[lworld] RFR: 8333889: [lworld] C2: Hoisting speculative array access type check wrongly moves array access before its range check [v2]

Christian Hagedorn chagedorn at openjdk.org
Tue Jun 18 09:03:48 UTC 2024


On Mon, 17 Jun 2024 07:19:55 GMT, Christian Hagedorn <chagedorn at openjdk.org> wrote:

>> #### Speculative Inline Type Checks for `aaload`
>> 
>> In `Parse::array_addressing()`, we emit speculative inline type checks (about non-flatness and non-null-freeness) with traps based on profiling information. These checks are emitted directly after the `RangeCheck`. This will lead to the situation that the `CastII` and actual `LoadN` nodes are disconnected from the `RangeCheck` true projection:
>> 
>> ![image](https://github.com/openjdk/valhalla/assets/17833009/b82e4b5c-20b5-4c0f-8099-57883aae19d1)
>> 
>> #### Known Problem when Load is Disconnected from Range Check
>> 
>> This disconnection of the load from its range check is a known general problem and could lead to the situation where the actual load ends up before the range check due to some optimizations. As a result, we could crash due to an unprotected out-of-bounds access when the load is actually scheduled before the range check with an invalid index. This was observed before on several occasions in mainline and was being fixed there (e.g. [JDK-8323274](https://bugs.openjdk.org/browse/JDK-8323274)). 
>> 
>> #### How this Problem Manifests in Valhalla
>> 
>> In the test case, the very same is happening:
>> 
>> 1. Loop Predication hoists `237 If` out of the loop since it's invariant.
>> 2. `108 RangeCheck` cannot be hoisted since it's not invariant and we have a non-counted loop with a `float` iv phi.
>> 3. By hoisting `237 If` out of the loop, we also rewire the data dependencies (i.e. `140 CastII` and `146 LoadN`) out of the loop.
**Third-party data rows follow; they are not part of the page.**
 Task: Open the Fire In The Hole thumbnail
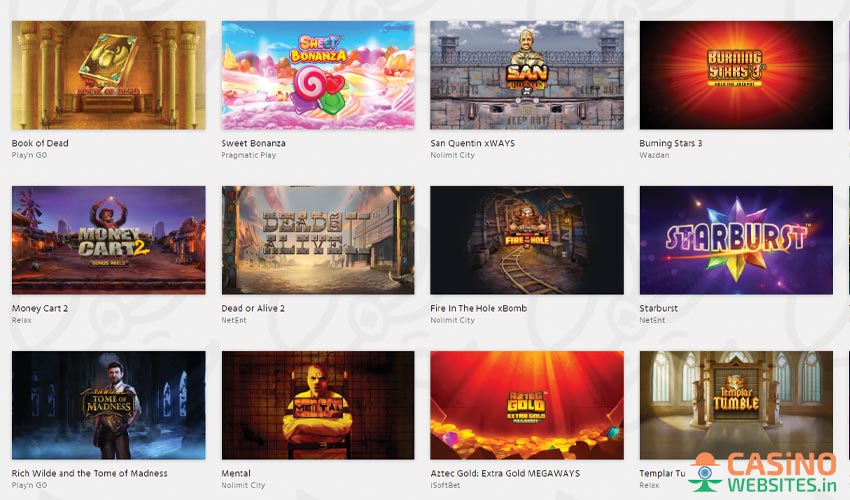(x=527, y=240)
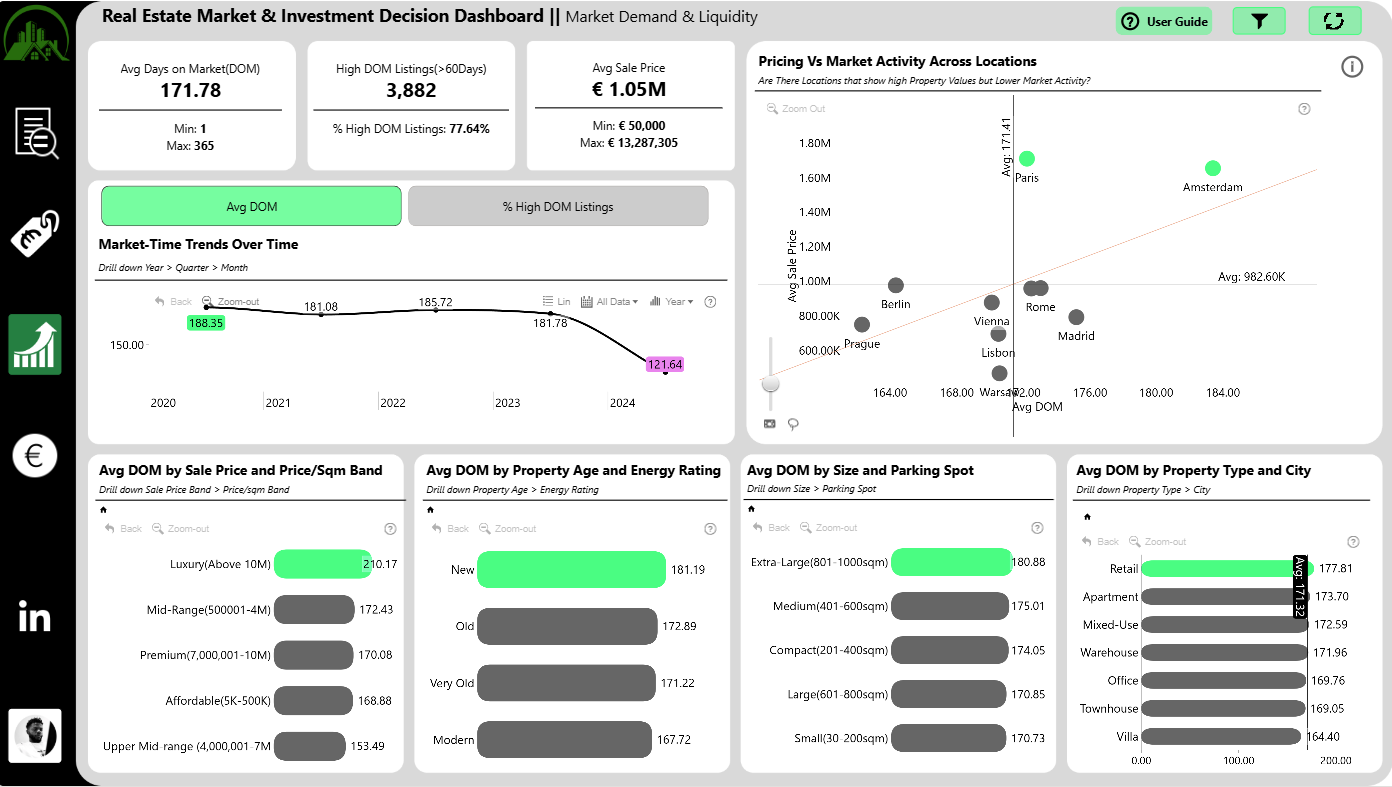The image size is (1392, 787).
Task: Switch to the Avg DOM toggle
Action: [x=251, y=206]

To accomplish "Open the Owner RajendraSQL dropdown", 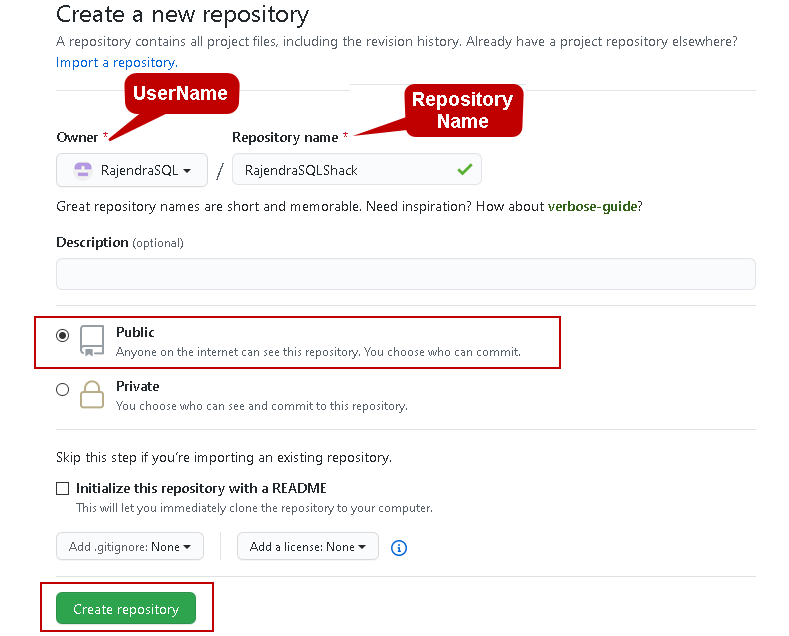I will (x=132, y=171).
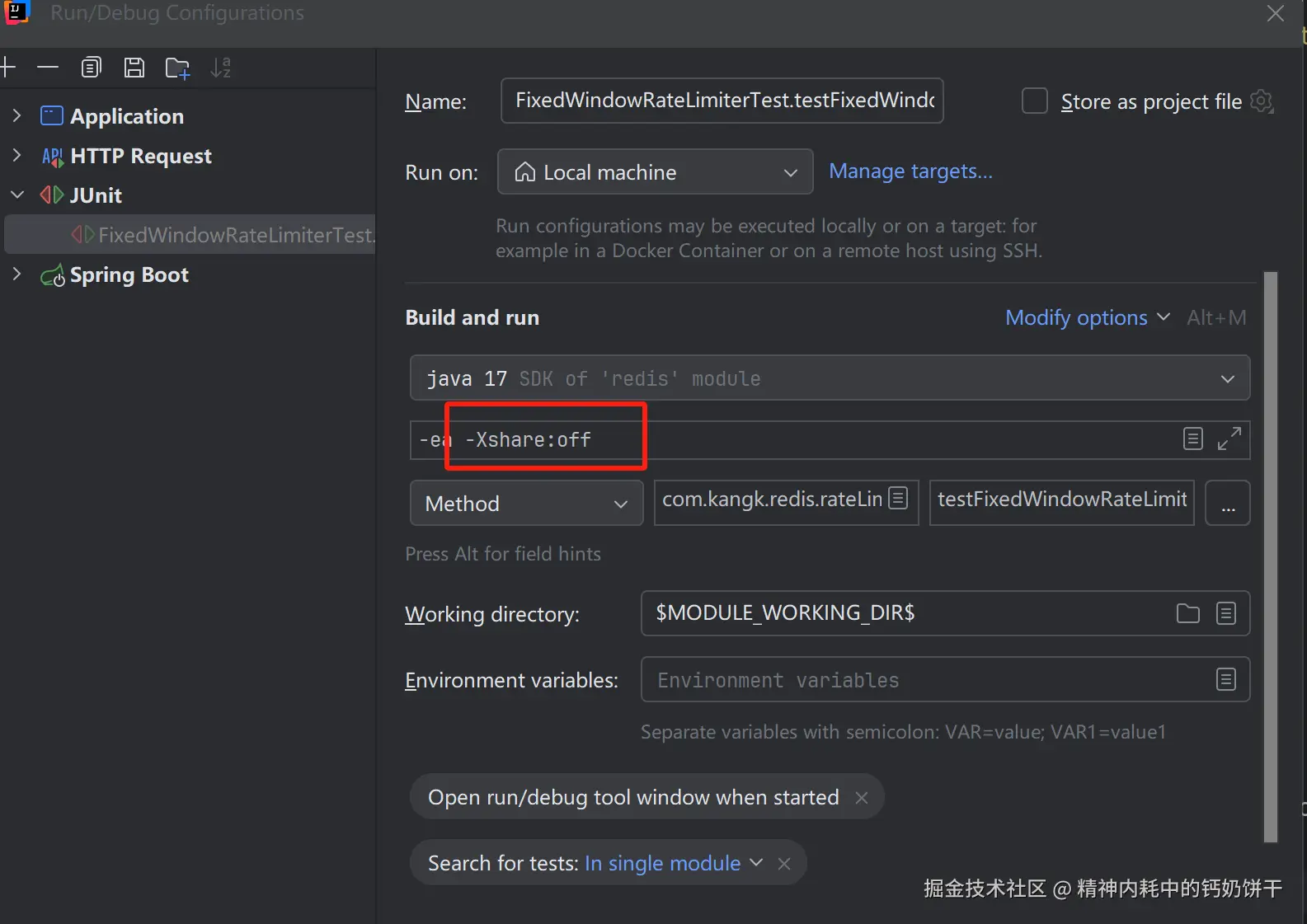Click the Add New Configuration plus icon
This screenshot has width=1307, height=924.
pyautogui.click(x=8, y=68)
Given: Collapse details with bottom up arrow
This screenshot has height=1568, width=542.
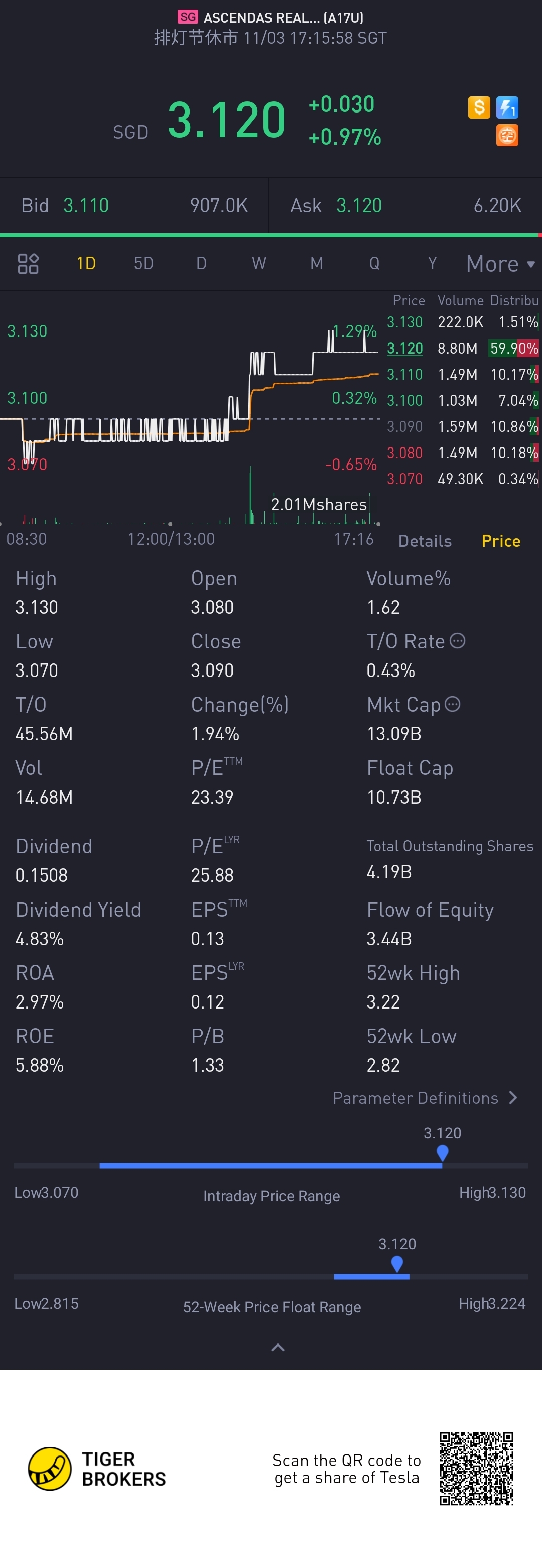Looking at the screenshot, I should click(278, 1348).
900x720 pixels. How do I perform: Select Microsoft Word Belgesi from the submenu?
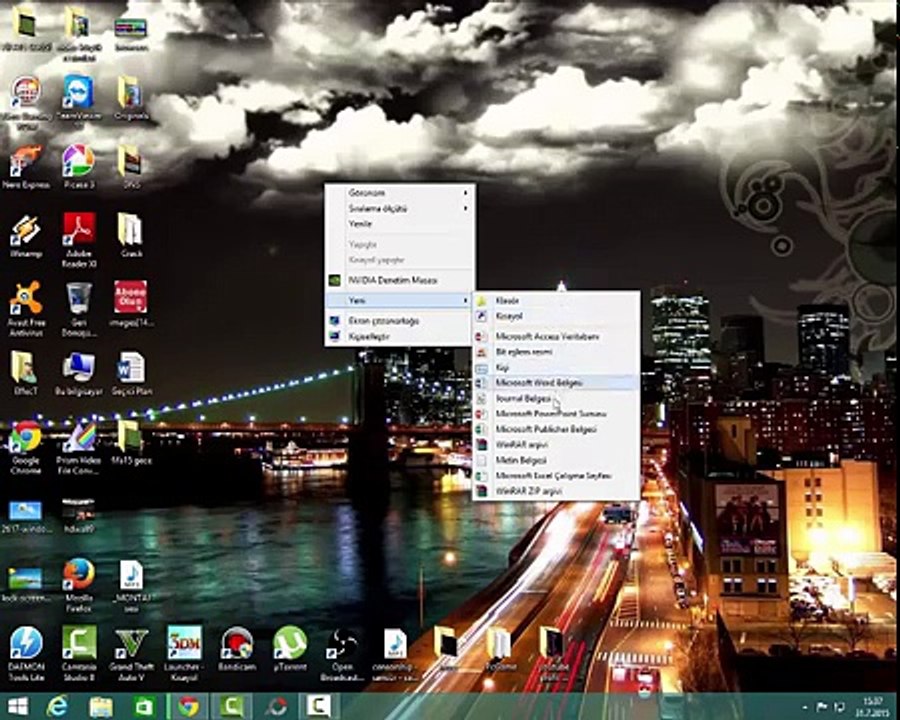coord(539,382)
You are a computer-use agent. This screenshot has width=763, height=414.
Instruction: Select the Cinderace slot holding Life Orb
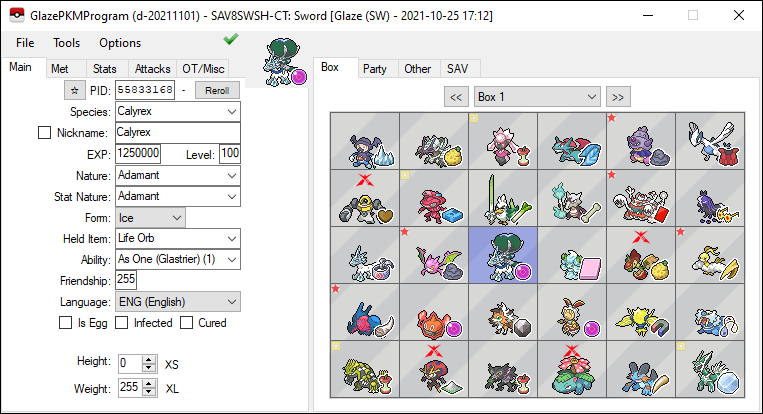click(572, 312)
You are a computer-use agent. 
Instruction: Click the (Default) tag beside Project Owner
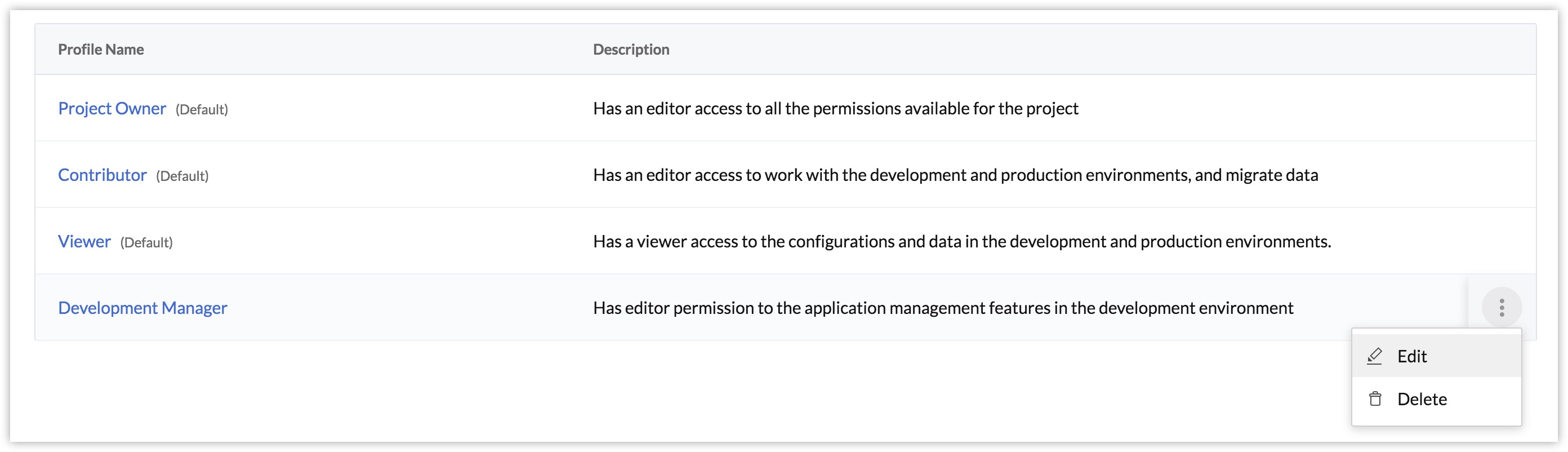(x=202, y=110)
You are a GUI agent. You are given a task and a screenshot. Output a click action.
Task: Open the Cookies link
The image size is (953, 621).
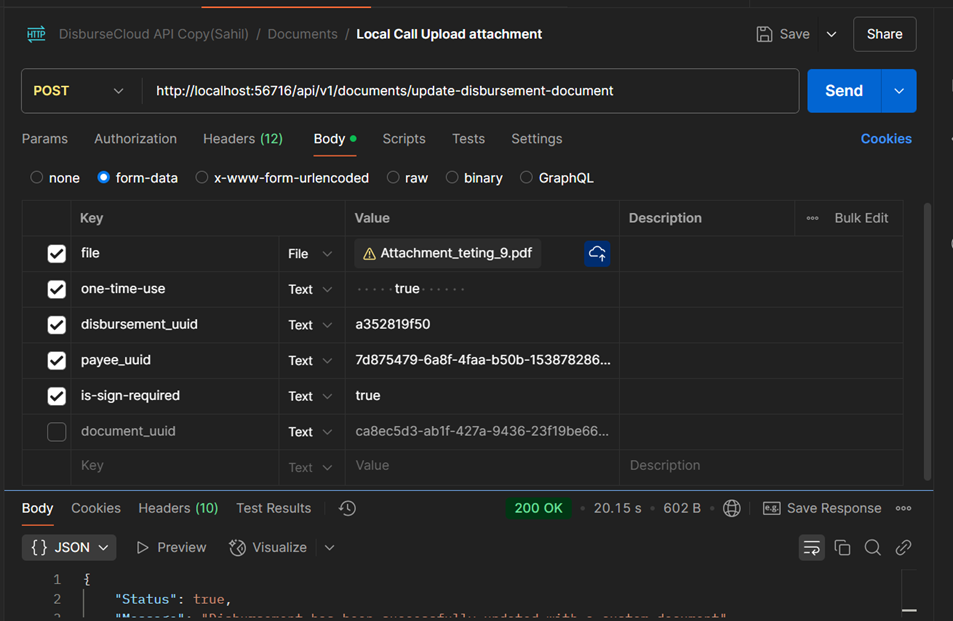(x=885, y=139)
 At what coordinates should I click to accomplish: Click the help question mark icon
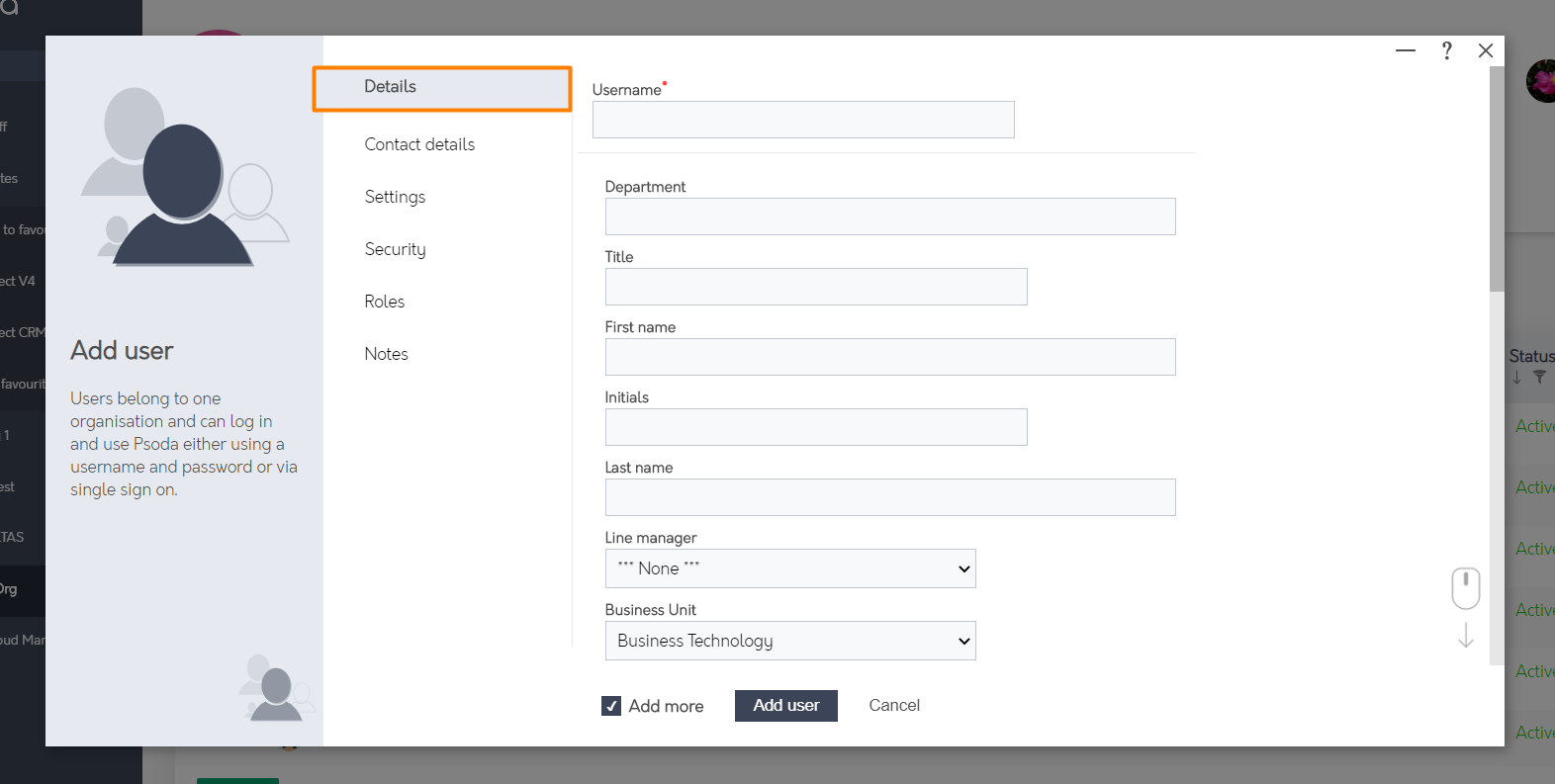[x=1446, y=51]
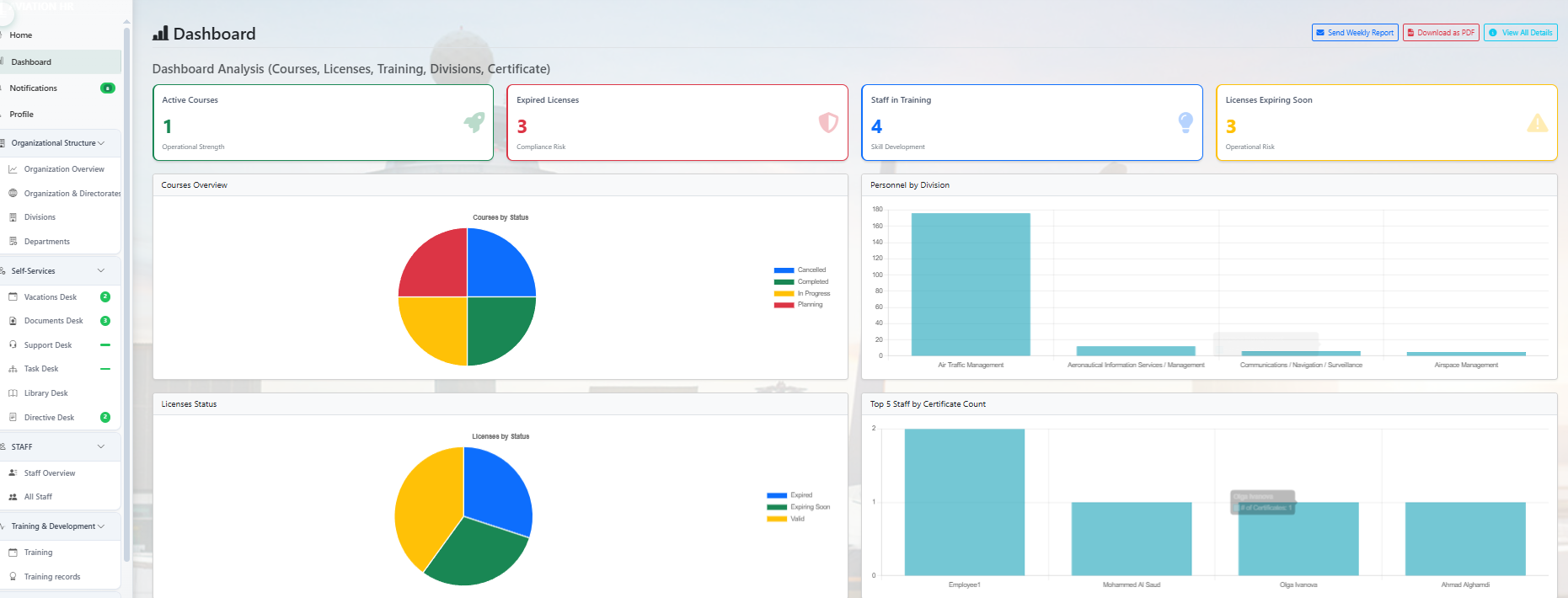
Task: Click Send Weekly Report button
Action: [1354, 33]
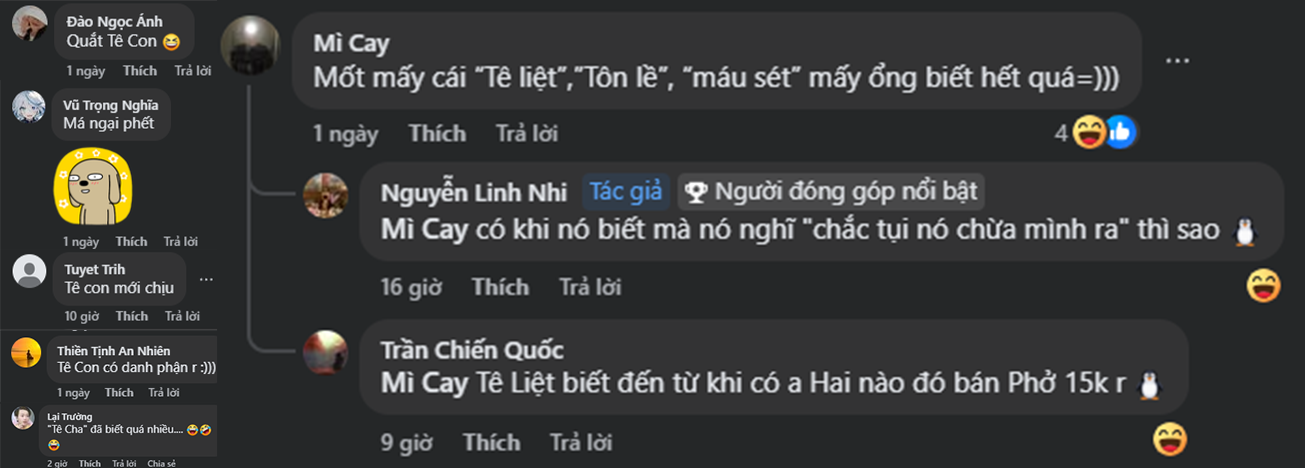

These now end up before the range check which is still inside the loop.
>> 4. When running with `-XX:+StressGCM`, the `LoadN` could be scheduled before the actual `RangeCheck` inside the loop and we crash when using an invalid out-of-bounds array index.
>> 
>>  #### Solution: Swap `RangeCheck` and Speculative Inline Type Traps
>> The fix is straight forward to first emit the speculative inline type checks with its traps and only then emit the `RangeCheck` such that it does not lose the connection to the actual load. 
>> 
>> I've additionally done some refactoring and added some comments which helped me to better understand the code.
>> 
>> Thanks,
>> Christian
>
> Christian Hagedorn has updated the pull request incrementally with two additional commits since the last revision:
> 
>  - Update comments
>  - Apply suggestions from code review
>    
>    Co-authored-by: Tobias Hartmann <tobias.hartmann at oracle.com>

Thanks Tobias for your review! As we've discussed offline, I've pushed an additional fix for a case that was missing: The load can still float above a range check when it's pinned at the If with a `FlatArrayCheck` which directly follows the range check. To avoid that, we pin it with `C2_UNKNOWN_CONTROL_LOAD` because we cannot set two nodes as control dependency.